Akademik Veri Yönetim Sistemi
Epilepsy and Behavior, cilt.163, 2025 (SCI-Expanded)
Objective: Infantile epileptic spasm syndrome (IESS) is a kind of developmental epileptic encephalopathy that can lead to severe outcomes, including drug-resistant epilepsy and impaired neurodevelopment. The underlying etiology, early diagnosis, and adequate treatment impact the outcome. Our study focused on examining the factors that influence the prognosis and the level of knowledge among families regarding IESS. Methods: In the Department of Pediatric Neurology at Gazi University Hospital, we examined 62 IESS children's demographics, neuroimaging, metabolic and genetic findings, seizure characteristics, treatment choices, and long-term outcomes.
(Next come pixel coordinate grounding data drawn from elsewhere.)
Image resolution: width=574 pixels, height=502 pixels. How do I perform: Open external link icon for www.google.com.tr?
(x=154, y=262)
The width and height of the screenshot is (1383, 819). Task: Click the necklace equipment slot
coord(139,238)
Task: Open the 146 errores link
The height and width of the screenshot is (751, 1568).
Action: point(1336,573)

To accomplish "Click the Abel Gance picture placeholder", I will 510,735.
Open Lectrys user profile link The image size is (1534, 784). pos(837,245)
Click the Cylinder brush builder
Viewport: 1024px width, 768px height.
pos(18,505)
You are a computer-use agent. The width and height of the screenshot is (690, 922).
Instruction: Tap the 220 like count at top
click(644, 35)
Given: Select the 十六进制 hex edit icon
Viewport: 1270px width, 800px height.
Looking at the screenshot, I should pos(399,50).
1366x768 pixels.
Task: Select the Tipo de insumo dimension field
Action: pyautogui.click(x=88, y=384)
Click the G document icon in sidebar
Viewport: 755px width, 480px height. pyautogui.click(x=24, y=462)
Our study examined family awareness of seizures, lead time to treatment (LTT), and their impact on prognosis. Results: Forty-two (67.8 %) patients presented with a symptomatic cause, with over half experiencing intraventricular hemorrhage and/or periventricular leukomalacia attributable to prematurity. The hormonal therapy (tetracosactide or oral prednisolone) was the preferred treatment. Treatment was effective for two-thirds of the patients. Nevertheless, hardly 50 % of the families acknowledged the “event” as a seizure. However, 34 (61 %) individuals had sought medical advice from a doctor during the first seven days. The mean time from the start of seizures to seeking medical care was 9.2 ± 5.7 days. Conclusion: Our research revealed that the etiology was the most significant factor influencing the long-term outcomes of IESS. Additionally, we demonstrated that the clinicians who initially encountered the patients promptly referred them to pediatric neurology departments, despite the fact that the families’ seizure awareness was poor. To help prevent this circumstance, it is important to provide information about infantile spasms to the families of high-risk infants.